The idea that Liu’s condemnation of Alito was so injudicious as to render him unfit to serve is as absurd as the rest of the arguments against him (hater of the constitution, lover of things foreign, maker-upper of new rights). Liu is not the first judicial nominee to speak about politics and the court in overtly partisan terms. He is not the first judicial nominee to criticize the Supreme Court or its decisions. If Liu’s original sin is that he insulted someone at a confirmation hearing, there is hardly a member of the Judiciary Committee who isn’t a big, fat bully as well. At least Liu had the good grace to take it back.
It’s not just the inane kindergarten quality of a national constitutional dialogue reduced to a fight about who hurt whose feelings at the finger-painting table. It’s also the inane kindergarten quality of all future legal discourse if this is the only benchmark by which an individual is to be judged. If the “extraordinary circumstance” that renders Liu unfit to serve is a rant about the implications of constitutional conservatism, let’s all agree that the legal academy should hereinafter confine itself to bracing discussions of domestic cheeses. This is not a smart game for either side: Ignoring substantial scholarship, testimony, and a lifetime of legal work in order to read menacing intent into a few errant statements.

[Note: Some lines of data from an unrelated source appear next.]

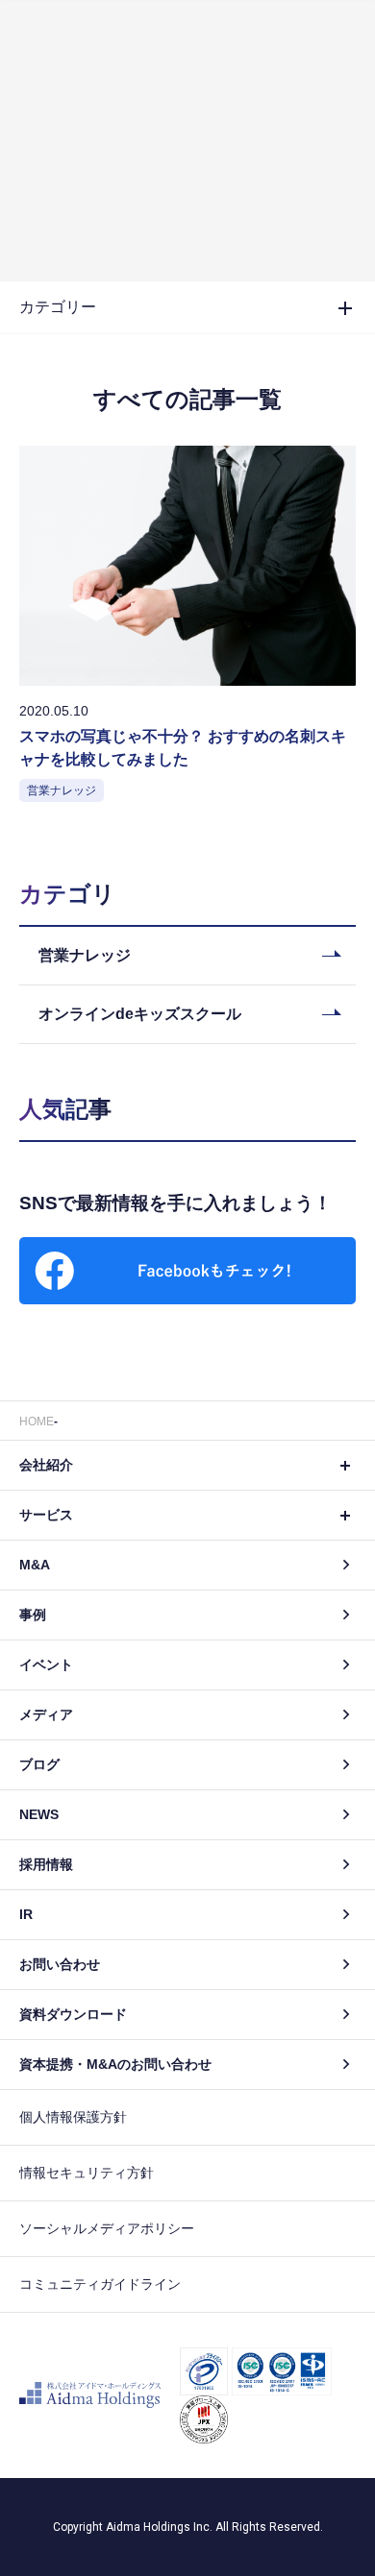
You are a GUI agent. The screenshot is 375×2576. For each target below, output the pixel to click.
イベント (46, 1664)
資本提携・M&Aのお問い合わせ (115, 2064)
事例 (32, 1614)
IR (26, 1914)
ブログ (39, 1764)
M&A (34, 1564)
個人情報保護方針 (73, 2117)
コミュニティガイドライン (100, 2284)
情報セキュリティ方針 (86, 2172)
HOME (36, 1421)
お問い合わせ (59, 1964)
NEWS (39, 1814)
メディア (46, 1714)
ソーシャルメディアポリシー (106, 2228)
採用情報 (46, 1864)
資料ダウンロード (73, 2014)
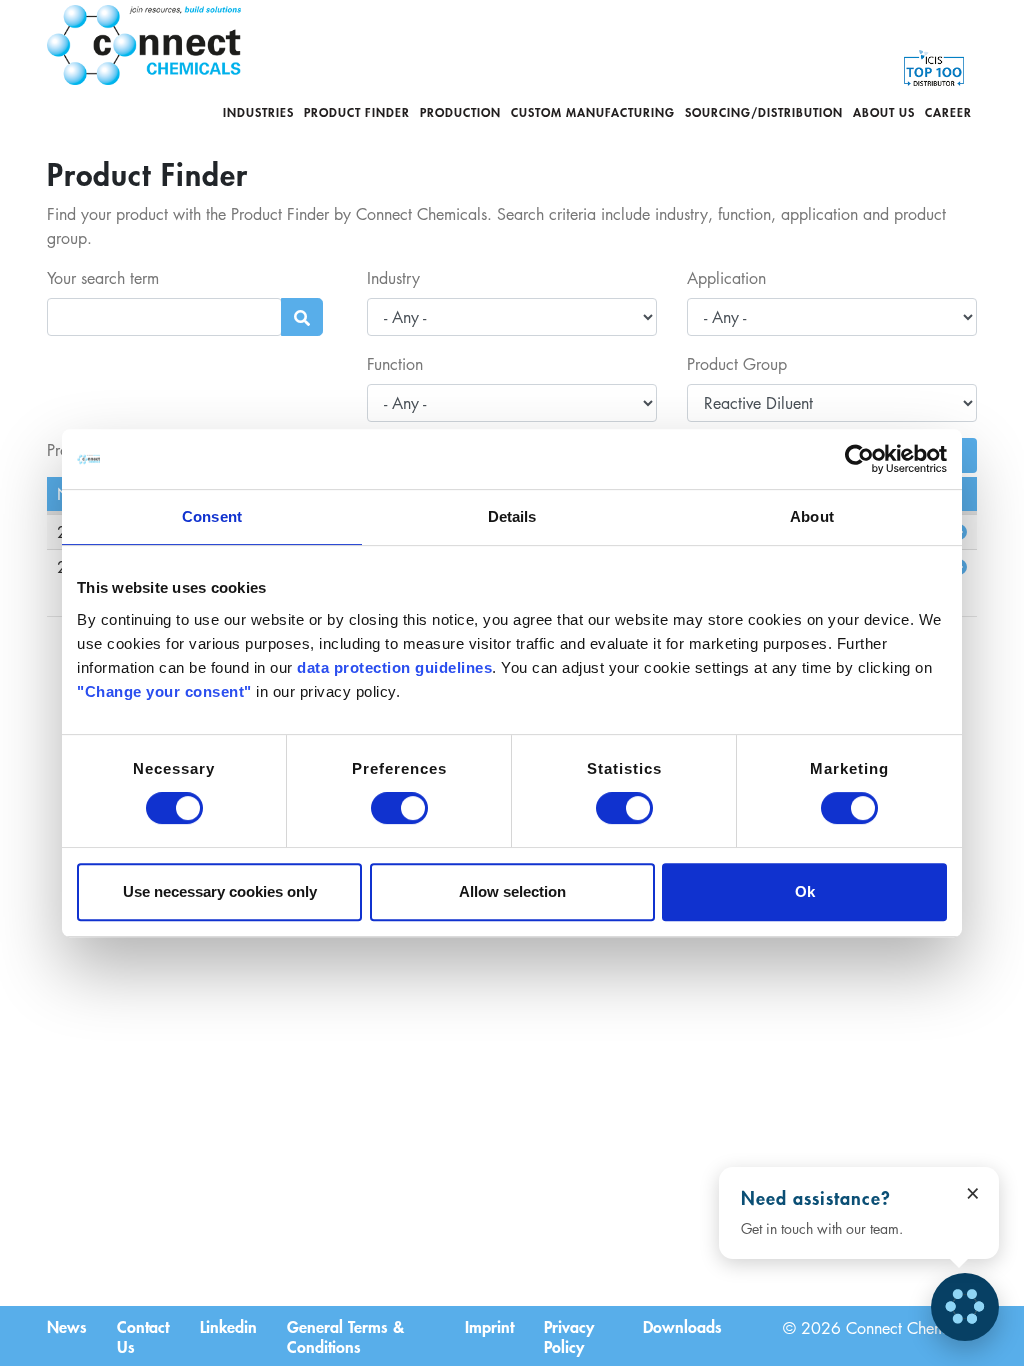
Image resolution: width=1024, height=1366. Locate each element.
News (67, 1326)
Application (726, 278)
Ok (805, 891)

It’s simply a terrible mistake to reduce a nominee to their small acts of meanness, real or imagined. Because we are all of us mean. That isn’t a defense of ever-more-toxic personal attacks. It’s a defense of the proposition that the measure of one’s entire judicial temperament cannot be reduced to a single gotcha footnote in an article, or a single provocative sentence in a speech. Those are only “extraordinary circumstances” in the life of someone who has spent their whole public life sitting in a cave watching cartoons. And if that seems like a radical idea, I would remind you that it’s precisely the proposition that the Gang of 14 ostensibly agreed to back in 2005.